姫様に落ち度があった訳ではございません。お気になさいますな。侵入を許してしまったのは我らが咎」
 と半蔵は抑揚のない声で続け引き下がる気配がない。もういよいよどうしようもないのかという時、心の臓が縮まる心持ちになれば、新たな足音がして侍女たちが頭を下げる姿が見え、私は息を呑んだ。
「作左にござる」
「……っ」
 本格的にまずいと思った。作左は私に懐疑的だから。いつもの如く愛想の無い顔が余計に絶望感を煽るのだ。

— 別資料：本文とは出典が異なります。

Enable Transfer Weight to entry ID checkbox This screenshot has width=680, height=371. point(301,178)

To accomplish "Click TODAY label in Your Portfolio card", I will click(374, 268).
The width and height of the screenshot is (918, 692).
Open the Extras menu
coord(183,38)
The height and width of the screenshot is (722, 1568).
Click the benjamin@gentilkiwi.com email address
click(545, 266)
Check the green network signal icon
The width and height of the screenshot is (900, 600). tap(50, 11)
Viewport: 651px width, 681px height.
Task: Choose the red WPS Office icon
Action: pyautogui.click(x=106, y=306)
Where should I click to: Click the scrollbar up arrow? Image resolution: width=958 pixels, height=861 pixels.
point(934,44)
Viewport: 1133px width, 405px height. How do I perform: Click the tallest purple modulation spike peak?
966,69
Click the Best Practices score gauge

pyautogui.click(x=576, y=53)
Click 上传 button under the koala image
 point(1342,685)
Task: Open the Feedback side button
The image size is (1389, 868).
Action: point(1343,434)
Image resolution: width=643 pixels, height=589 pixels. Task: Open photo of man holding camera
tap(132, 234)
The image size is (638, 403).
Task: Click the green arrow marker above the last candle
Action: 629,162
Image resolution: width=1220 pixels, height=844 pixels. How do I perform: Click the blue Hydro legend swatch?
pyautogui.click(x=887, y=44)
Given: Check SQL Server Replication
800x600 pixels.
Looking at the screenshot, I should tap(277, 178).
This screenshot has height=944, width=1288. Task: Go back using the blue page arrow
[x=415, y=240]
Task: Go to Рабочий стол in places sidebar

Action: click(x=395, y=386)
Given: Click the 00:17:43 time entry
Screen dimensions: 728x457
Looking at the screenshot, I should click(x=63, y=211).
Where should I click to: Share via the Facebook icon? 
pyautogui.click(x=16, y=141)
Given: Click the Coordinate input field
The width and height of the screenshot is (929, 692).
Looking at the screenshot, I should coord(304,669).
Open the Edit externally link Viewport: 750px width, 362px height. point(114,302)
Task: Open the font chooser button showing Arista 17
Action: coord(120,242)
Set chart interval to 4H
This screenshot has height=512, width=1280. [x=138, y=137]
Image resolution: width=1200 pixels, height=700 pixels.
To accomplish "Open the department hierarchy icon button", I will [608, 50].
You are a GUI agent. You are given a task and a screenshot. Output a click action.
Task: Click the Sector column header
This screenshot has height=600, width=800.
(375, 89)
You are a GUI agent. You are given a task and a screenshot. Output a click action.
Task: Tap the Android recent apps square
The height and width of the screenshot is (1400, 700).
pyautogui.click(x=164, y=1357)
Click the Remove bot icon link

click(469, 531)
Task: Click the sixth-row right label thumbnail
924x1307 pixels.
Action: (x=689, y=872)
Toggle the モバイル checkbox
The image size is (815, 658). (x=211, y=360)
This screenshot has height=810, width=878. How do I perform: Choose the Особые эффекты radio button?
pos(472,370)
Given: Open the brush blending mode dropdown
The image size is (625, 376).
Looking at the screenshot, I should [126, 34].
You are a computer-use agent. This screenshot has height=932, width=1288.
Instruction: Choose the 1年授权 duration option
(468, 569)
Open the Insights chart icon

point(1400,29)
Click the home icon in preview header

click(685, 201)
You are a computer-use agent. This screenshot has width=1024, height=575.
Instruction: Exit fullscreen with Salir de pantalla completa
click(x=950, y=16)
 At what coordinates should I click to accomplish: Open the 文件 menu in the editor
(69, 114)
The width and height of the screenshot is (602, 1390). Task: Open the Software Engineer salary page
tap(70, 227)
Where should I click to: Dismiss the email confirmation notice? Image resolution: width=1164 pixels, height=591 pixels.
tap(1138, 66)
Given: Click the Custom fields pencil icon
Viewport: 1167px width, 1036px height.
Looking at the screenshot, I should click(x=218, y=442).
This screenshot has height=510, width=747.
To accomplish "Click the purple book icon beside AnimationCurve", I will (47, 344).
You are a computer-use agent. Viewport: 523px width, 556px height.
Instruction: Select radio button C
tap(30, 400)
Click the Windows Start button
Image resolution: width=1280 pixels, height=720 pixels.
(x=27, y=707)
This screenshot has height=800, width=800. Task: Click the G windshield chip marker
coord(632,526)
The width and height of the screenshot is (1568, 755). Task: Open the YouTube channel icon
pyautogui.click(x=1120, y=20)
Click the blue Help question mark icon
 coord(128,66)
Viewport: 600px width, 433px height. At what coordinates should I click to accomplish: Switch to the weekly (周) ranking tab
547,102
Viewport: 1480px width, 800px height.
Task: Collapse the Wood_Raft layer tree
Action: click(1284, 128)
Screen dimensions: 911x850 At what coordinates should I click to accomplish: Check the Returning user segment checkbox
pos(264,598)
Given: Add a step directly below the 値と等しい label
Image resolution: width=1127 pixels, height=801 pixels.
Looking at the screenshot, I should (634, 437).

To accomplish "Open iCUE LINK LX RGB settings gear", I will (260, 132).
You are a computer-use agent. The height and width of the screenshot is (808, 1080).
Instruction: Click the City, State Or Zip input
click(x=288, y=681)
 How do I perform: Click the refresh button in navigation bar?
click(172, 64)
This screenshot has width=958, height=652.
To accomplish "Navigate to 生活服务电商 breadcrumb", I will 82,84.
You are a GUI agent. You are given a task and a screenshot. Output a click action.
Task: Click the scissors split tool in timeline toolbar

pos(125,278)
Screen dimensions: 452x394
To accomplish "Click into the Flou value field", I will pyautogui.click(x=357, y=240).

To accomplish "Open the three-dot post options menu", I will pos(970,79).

作左は表情を変えることなく室内を見回し少し眉を吊り上げた。
「……これはまた大事にございますな」
「作左っ! 作左黙っていて! でなければこの人、殺されてしまうわ!!」
「……ようございました。朝日姫様に露見したのが本日であったことが不幸中の幸いにござった」
「え……?」
「本日、家康様は鷹狩りに出ておられる。直ぐに戻っては来られますまい。しかし半蔵らとは違う別の忍びに監視する命でも出しておられたら、ということも考えられまする。朝日姫様、まずは御移動を。其方でこの作左が委細総てお話致しましょう程に。ですがお知りになった後、これを家康様へ抗議なさるか、豊臣に話を流されるか、その後の身の振りようによっては朝日姫様の御命にも関わりましょう」
「た、太閤の血縁を如何にかするとでも!!」
「此処は浜松、上方ではござらぬ」
「――っ!」
 作左の言葉に、抗議した侍女も朝日も同時に息を呑んだ。作左は、姫様御身辺お騒がせ致し申した、と一礼すると有無を言わさぬ雰囲気で二人を誘ってゆく。なんとも言えない朝日と視線がかち合ったが彼女は何も言葉を交わすことなくそのまま背を向けた。嗚呼、彼女はどうなってしまうのだろう。
 意図せずして抜けてゆく力に私は抗えず床に膝を付く。半蔵はいつの間にか消えていて、この部屋の住人である私たちは取り残されたのだった。